Virago

13 4 0
                                    

Virago ; (vi-re-go)

Seseorang wanita pemberani. yang berani mengungkapkan pendapatnya tanpa perlu takut orang lain menilainya buruk. Seorang wanita yang menunjukkan kualitas yang ada dalam dirinya. 

***

Tidak banyak yang terjadi setelah sampai di Singapur.

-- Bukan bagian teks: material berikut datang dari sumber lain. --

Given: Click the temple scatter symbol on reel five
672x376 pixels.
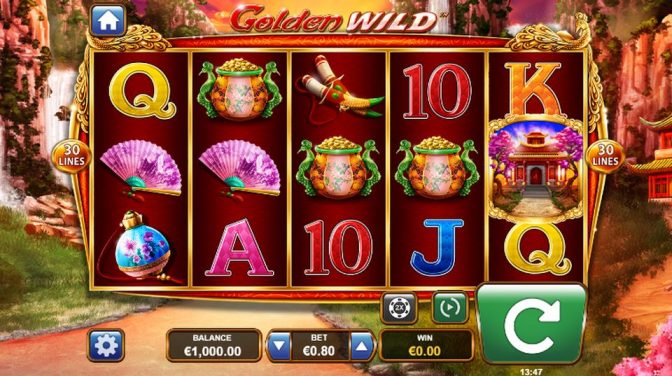Looking at the screenshot, I should (x=536, y=168).
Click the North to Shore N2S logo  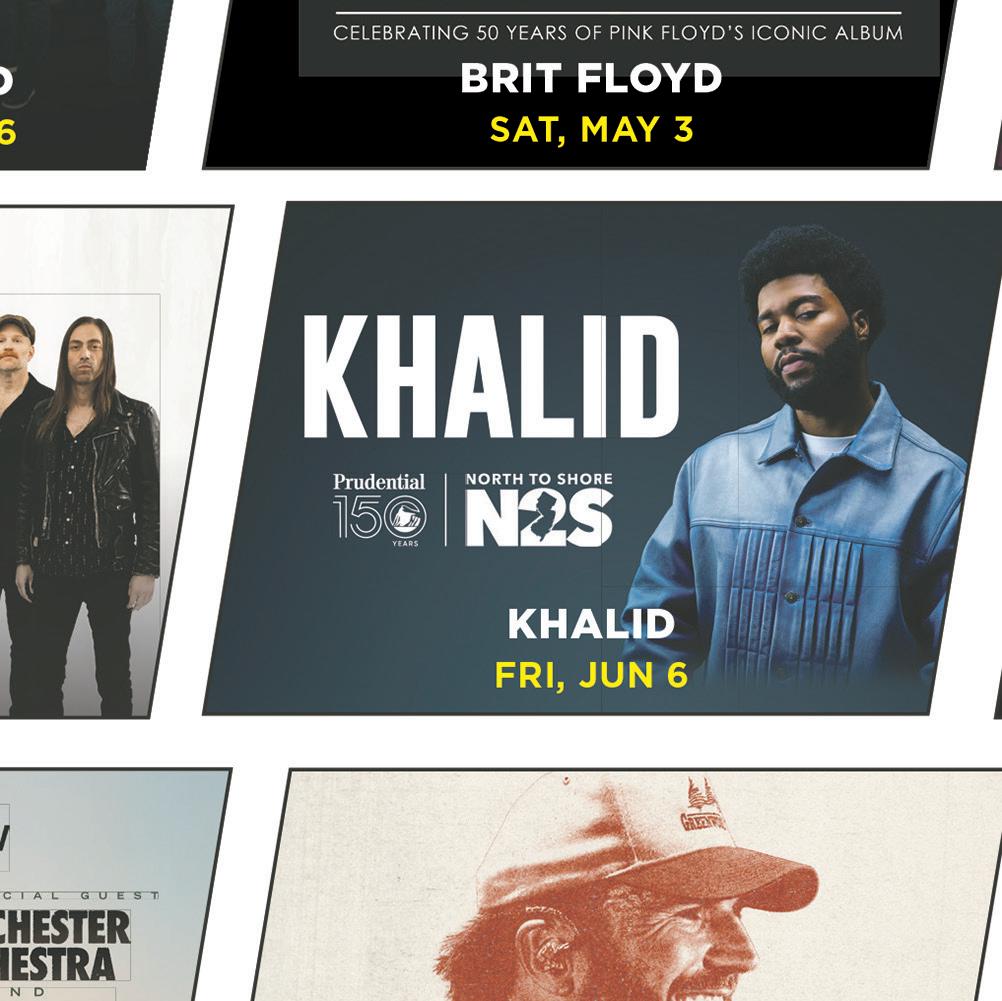click(539, 509)
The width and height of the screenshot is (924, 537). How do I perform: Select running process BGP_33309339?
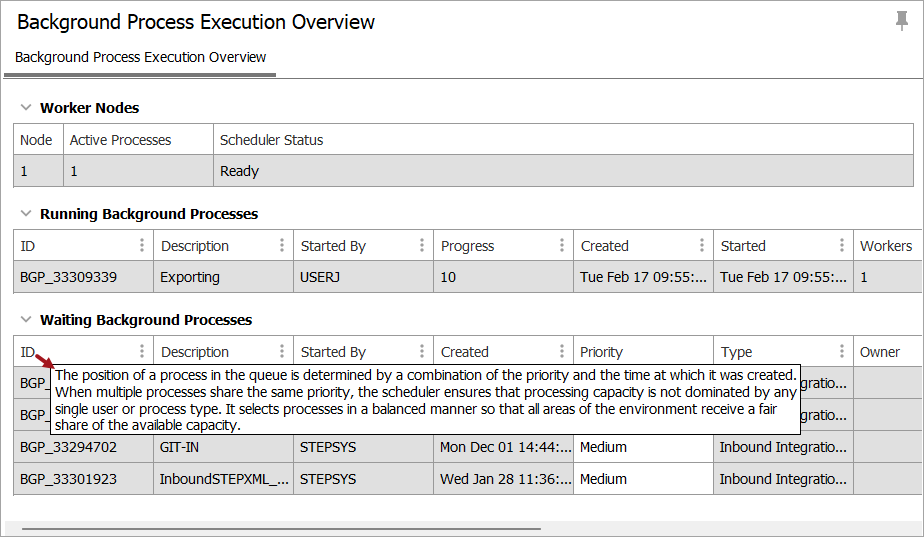[x=68, y=277]
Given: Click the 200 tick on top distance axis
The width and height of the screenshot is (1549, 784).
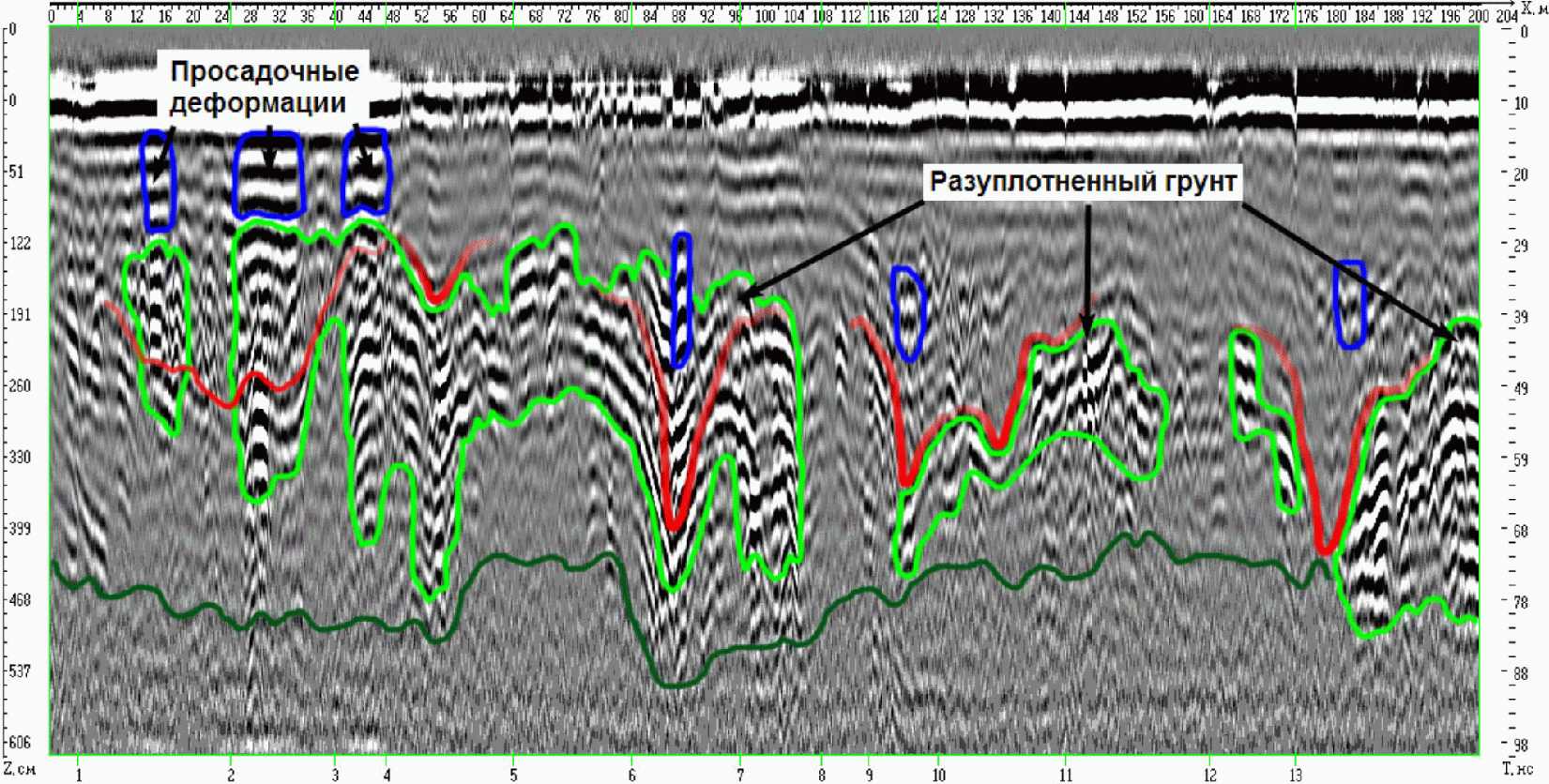Looking at the screenshot, I should (x=1477, y=16).
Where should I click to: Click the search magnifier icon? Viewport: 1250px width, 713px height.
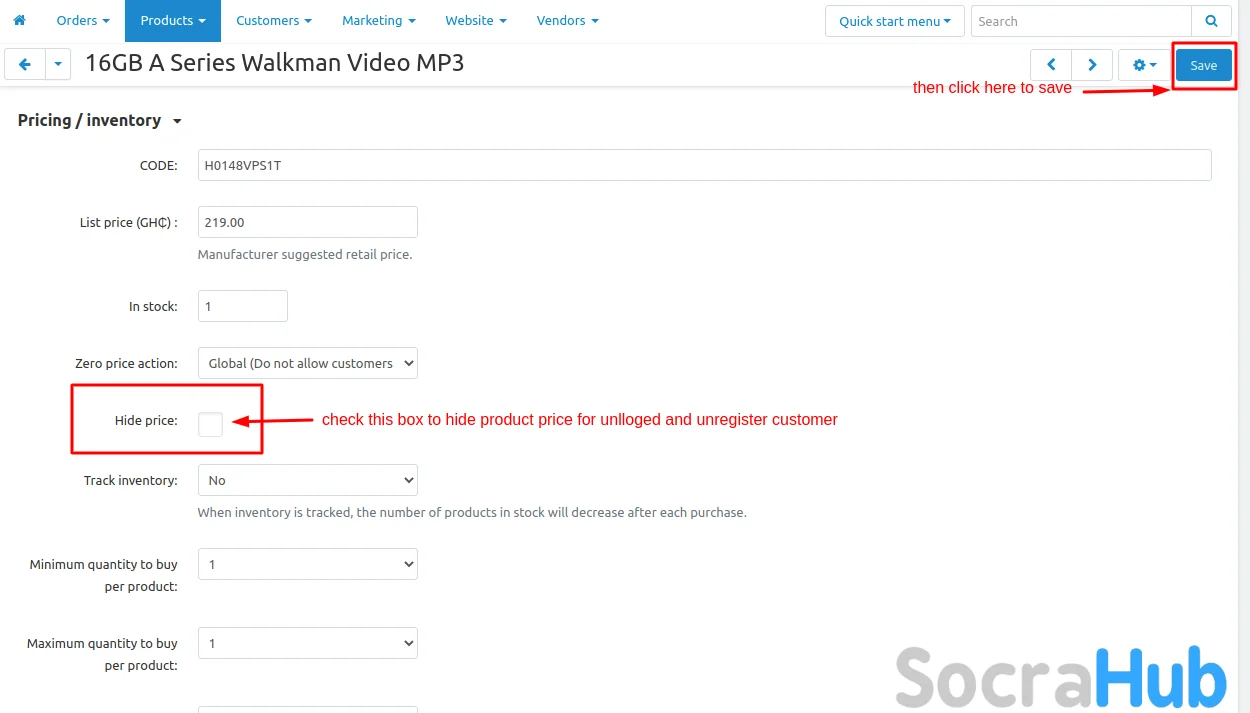click(x=1211, y=21)
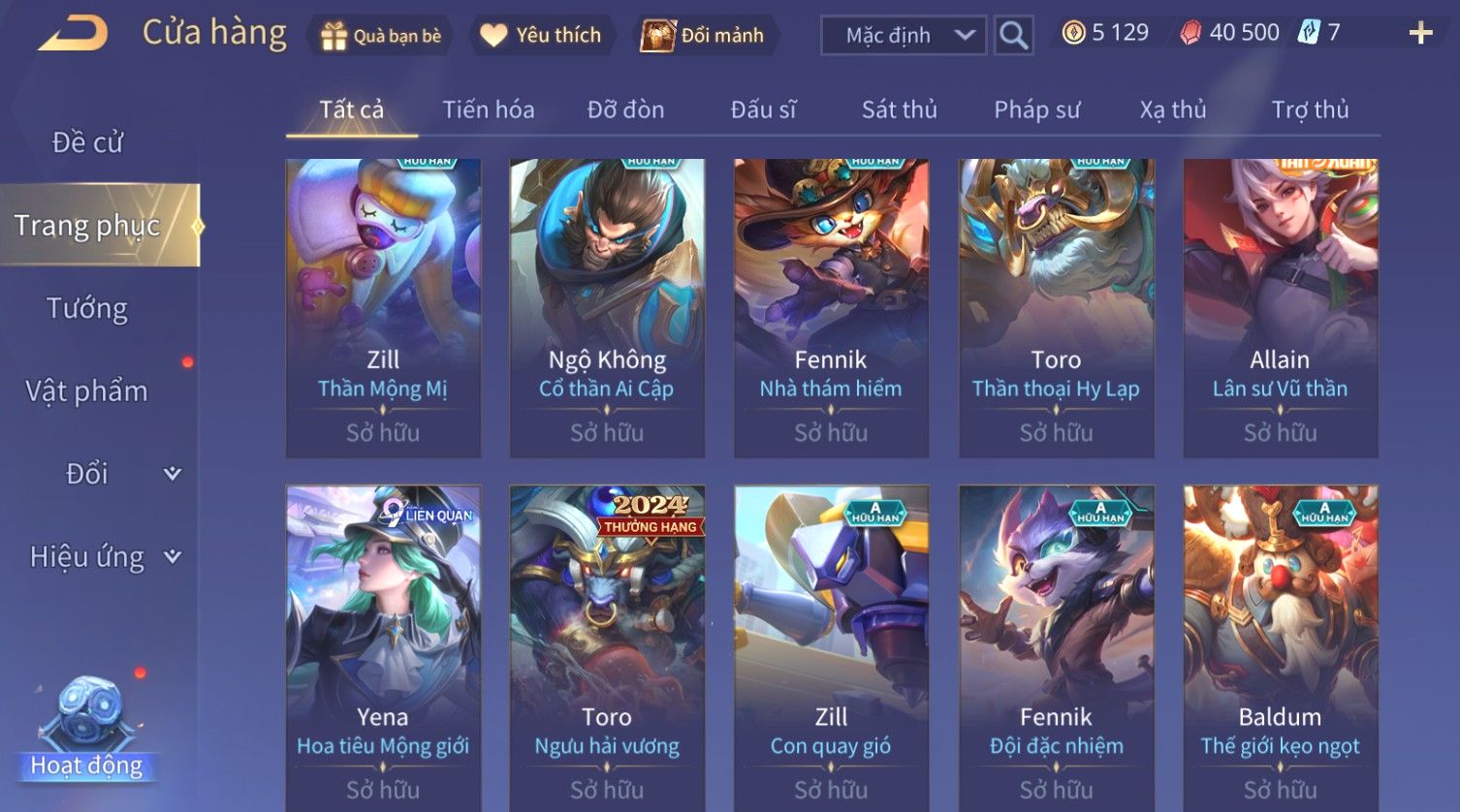Open Quà bạn bè gift icon
Image resolution: width=1460 pixels, height=812 pixels.
[x=333, y=36]
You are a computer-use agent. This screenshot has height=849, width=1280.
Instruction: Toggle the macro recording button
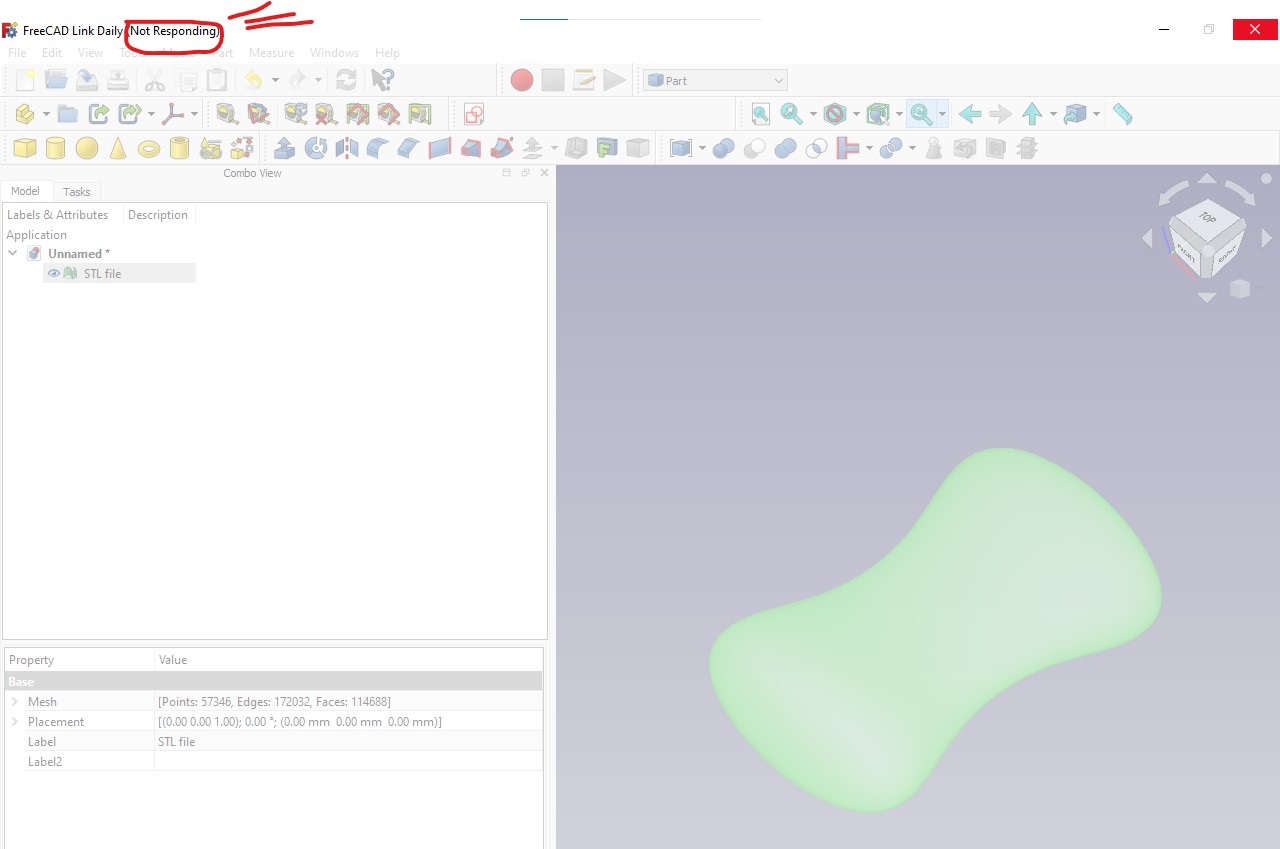pyautogui.click(x=520, y=79)
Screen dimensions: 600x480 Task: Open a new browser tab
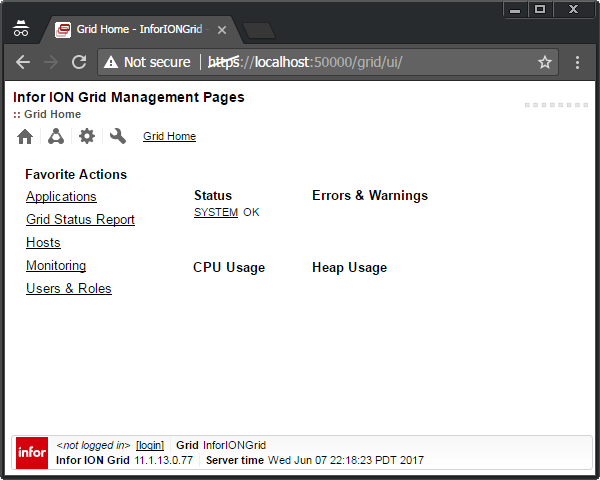(258, 30)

Abyaz dan Zendra langsung pulang kerumah orang tua Abyaz, untuk sementara tinggal disana, sampai menemukan Apartment untuk dua lajang itu. 

Jangan terlalu dipikirin kalau Sky gimana? Dari hari pertama sampai Singapur, rumahnya sudah balik ke kantor. Apa itu rumah kalau urusannya soal kantor?

Bahkan dari awal sampai Singapur, Sky belum sedikit pun punya waktu untuk menghubungi Zendra ataupun Abyaz ataupun Ine, dan juga orang tuanya. 

Jam kerja hampir selesai. Tapi Sky sudah selesai dari tadi dan lagi nunggu Zendra, Abyaz dan juga Ine untuk makan malam bareng. Akhirnya, istirahat juga itu otak.

"Kayyyy!" Ine berteriak dari pintu masuk lobby dan langsung memeluk temannya yang wajahnya sudah kelihatan banget bukan wajah-wajah penuh kebahagiaan, tapi lagi penuh dengan tekanan. 

"Gue pindah kesini biar setiap hari bisa ketemu, kenapa jadi sama aja?" Abyaz mulai komplen tapi tetep harus memeluk erat sahabatnya ini. "someone misses you." bisik Abyaz. Mata Sky langsung tertuju pada Zendra yang masih berjalan ke arah mereka. 

"Hai Zen." Seru Sky untuk memulai pembicaraan dengan seseorang yang sejujurnya sangat ia rindukan. Pelukan Sky itu rasanya benar-benar pelukan rindu. Nggak bisa dibohongin. Ya begitu juga dengan Zendra. 

"Ehem bukan muhrim." Abyaz meledek keduanya. 

Semua tertawa lepas, sampai semua orang di lobby kantor melirik ke arah keempatnya. 

Sky dan Ine berjalan mendahului dua laki-laki yang sama-sama tinggi menjulang. Cuma Sky disini yang paling mungil, bahkan Ine pun tingginya hampir menyamai Abyaz.

"Zen, kamu harus ketemu Uncle kesayangan kita!"

"Uncle Ice Cream?" tanya Zendra. Nggak ada jawaban dari Sky, karena suasana Orchard road yang terlalu ramai. 

Zendra's POV:

Akhirnya setelah hampir 4 hari, ini anak muncul juga. Bahkan gue iseng nanyain soal lokasi restoran aja nggak di bales.

Kayanya ada orang bilang jatuh cinta berjuta rasanya. Kalau gue milyaran rasanya.

Gue sudah kaya orang bodoh. Suka sama orang, nyimpen perasaan, pengen ceritanya berakhir indah, tapi nggak ada usahanya sama sekali. Salam kenal iya ini Zendra yang sesungguhnya. Si nyali kecil, keinginan besar.

Ceritanya panjang banget. Percaya nggak seorang kaya gue bisa jatuh cinta sama orang secara fiktif? Iya bener gue. Masa iya bisa jatuh cinta cuma karena cerita-cerita dari teman sendiri, dan pada akhirnya baru bisa ketemu ya bulan ini, setelah tiga tahun cuma bisa lihat dari foto dan dari kejauhan. 

Kadang, gue merasa menjadi orang yang paling bodoh. 

Tapi Ibu pernah bilang "kalau sudah tidak ada sinyal, sudahi penantianmu, lepaskan dia, mimpimu masih panjang, dek."

Iya gue emang dipanggil "dek" bahkan sejak gue dilahirkan - kata Ibu sih. Awalnya bahkan mau dikasih nama Dezendra - ngaco emak kadang Ibu, untung sama Ayah dibilang aneh, jadilah si pengecut Zendra. 

"Zen? Ngapain sih bengong?" panggil Abyaz, "belom juga kerja udah bengong."

"Ya kalau laper bengong."

"Laper beneran?" tanya Abyaz sedikit meledek. "Temen gue ternyata covernya doang playboy, nyalinya ciut."

Abyaz ini nggak pernah berkaca sama dirinya sendiri.  Padahal sih sama-sama pengecut.